Money management adalah pondasi utama kesuksesan trading online, baik di forex, gold, maupun cryptocurrency. Bukan soal berapa banyak profit yang bisa diraih, tapi bagaimana melindungi modal agar trader bertahan lama di pasar yang penuh gejolak. Tanpa perhitungan yang tepat, satu trade buruk bisa menghapus semua keuntungan sebelumnya. Artikel ini akan jelaskan langkah demi langkah cara menghitungnya secara sederhana dan efektif.
Apa Itu Money Management dan Mengapa Penting?
Money management melibatkan aturan ketat soal berapa besar risiko per trade, ukuran posisi, dan diversifikasi modal. Statistik menunjukkan, 90% trader pemula gagal karena overtrade atau risikonya terlalu tinggi. Dengan perhitungan baik, kamu bisa batasi kerugian maksimal 1-2% per trade, sehingga akun tetap aman meski mengalami losing streak.
Bayangkan modalmu seperti bensin mobil: jangan habiskan semuanya di satu tikungan, tapi sisakan untuk perjalanan panjang.
Prinsip Dasar Perhitungan Money Management
Gunakan rumus sederhana ini untuk setiap trade:
1. Tentukan Risiko per Trade (Risk per Trade)
Batasi risiko maksimal 1-2% dari total modal.
Contoh: Modal Rp100 juta, risiko 1% = Rp1 juta per trade.
Rumus:
\[ \text{Risiko} = \text{Total Modal} \times \text{Persentase Risiko} \]
2. Hitung Stop Loss (SL) dalam Pips atau Persen
Tentukan jarak SL berdasarkan analisis teknikal (misal, support/resistance).
Contoh di forex: Pair EUR/USD, SL 50 pips.
3. Hitung Ukuran Lot (Position Size)
Gunakan rumus:
\[ \text{Position Size} = \frac{\text{Risiko per Trade}}{\text{Jarak SL (dalam pips)} \times \text{Nilai per Pip}} \]
- Nilai per pip standar: USD 10 untuk 1 lot di pair mayor (sesuaikan broker).
Contoh: Risiko Rp1 juta (sekitar $65 USD, kurs Rp15.500), SL 50 pips, nilai pip $10.
\[ \text{Lot} = \frac{65}{50 \times 10} = 0.13 \text{ lot} \]
Trade hanya 0.13 lot agar kerugian maksimal $65.
Untuk crypto seperti BTC/USD: Ganti "pip" dengan persen fluktuasi, misal SL 2% dari entry price.
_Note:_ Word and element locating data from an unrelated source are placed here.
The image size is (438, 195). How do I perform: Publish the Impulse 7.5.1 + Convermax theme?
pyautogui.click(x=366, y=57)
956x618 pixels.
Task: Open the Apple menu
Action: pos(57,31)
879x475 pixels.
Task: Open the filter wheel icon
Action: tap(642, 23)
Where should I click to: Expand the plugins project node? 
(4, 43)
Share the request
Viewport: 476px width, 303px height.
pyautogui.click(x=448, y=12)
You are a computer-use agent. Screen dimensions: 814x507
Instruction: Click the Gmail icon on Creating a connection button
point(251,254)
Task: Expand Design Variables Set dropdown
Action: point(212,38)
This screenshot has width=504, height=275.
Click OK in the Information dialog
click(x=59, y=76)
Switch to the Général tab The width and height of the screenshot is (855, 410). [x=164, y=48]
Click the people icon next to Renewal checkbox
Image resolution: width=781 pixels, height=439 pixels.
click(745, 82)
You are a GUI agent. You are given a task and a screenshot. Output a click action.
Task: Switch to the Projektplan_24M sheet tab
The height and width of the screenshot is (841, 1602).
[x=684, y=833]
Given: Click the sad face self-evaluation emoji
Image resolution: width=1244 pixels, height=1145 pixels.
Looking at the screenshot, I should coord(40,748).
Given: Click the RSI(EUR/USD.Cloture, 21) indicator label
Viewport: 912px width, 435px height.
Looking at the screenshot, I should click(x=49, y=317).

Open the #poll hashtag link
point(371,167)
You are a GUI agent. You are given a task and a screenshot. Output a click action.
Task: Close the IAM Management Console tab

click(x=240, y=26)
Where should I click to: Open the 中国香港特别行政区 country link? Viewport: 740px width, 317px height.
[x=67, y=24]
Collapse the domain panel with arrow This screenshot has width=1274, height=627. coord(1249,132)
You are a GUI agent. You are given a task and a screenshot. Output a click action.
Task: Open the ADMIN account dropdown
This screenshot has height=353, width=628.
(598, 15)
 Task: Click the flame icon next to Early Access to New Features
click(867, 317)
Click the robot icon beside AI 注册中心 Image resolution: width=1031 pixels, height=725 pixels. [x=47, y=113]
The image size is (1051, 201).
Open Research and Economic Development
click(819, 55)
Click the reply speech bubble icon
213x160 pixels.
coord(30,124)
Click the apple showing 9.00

Strategi Lanjutan untuk Trader Berpengalaman
- Risk-Reward Ratio (RRR) Minimal 1:2
Risiko $1 untuk target profit $2. Ini pastikan profit jangka panjang meski win rate 50%.
- Kelly Criterion untuk Optimasi
Rumus canggih:
\[ f = \frac{(p \times (b+1) - 1)}{b} \]
Di mana \( f \) = persen modal yang dipertaruhkan, \( p \) = probabilitas win, \( b \) = RRR.
Contoh: Win rate 60% (\( p=0.6 \)), RRR 2 (\( b=2 \)): \( f = 0.2 \) atau 20%—tapi gunakan setengahnya (10%) untuk aman.
- Diversifikasi dan Aturan 5%
Jangan lebih dari 5% modal total untuk semua open position. Bagi ke 3-5 trade berbeda (misal, 2 forex, 2 crypto, 1 gold).
Strategi Risiko Maks Kelebihan Contoh Aplikasi
---------------------------------------------------
Fixed % 1-2% per trade Sederhana, konsisten Modal Rp50jt: Risiko Rp500rb/trade
Kelly 5-10% optimal Maksimalkan growth Win rate tinggi di scalping
Martingale Hindari! Bisa wipeout akun Ganda lot setelah loss—berbahaya
Tips Praktis Implementasi di Platform Trading
- Gunakan kalkulator position size di MT4/MT5 atau Autochartist.
- Catat di trading journal: Modal awal, risiko, outcome setiap trade.
- Review bulanan: Jika drawdown >20%, kurangi risiko jadi 0.5%.
- Sesuaikan dengan volatilitas: Crypto butuh SL lebih lebar daripada forex.
Dengan disiplin ini, trader pro seperti di AMarkets bisa tumbuhkan akun 20-30% per tahun tanpa stress.
Mulailah terapkan hari ini—modal kecil pun bisa berkembang jika dikelola benar!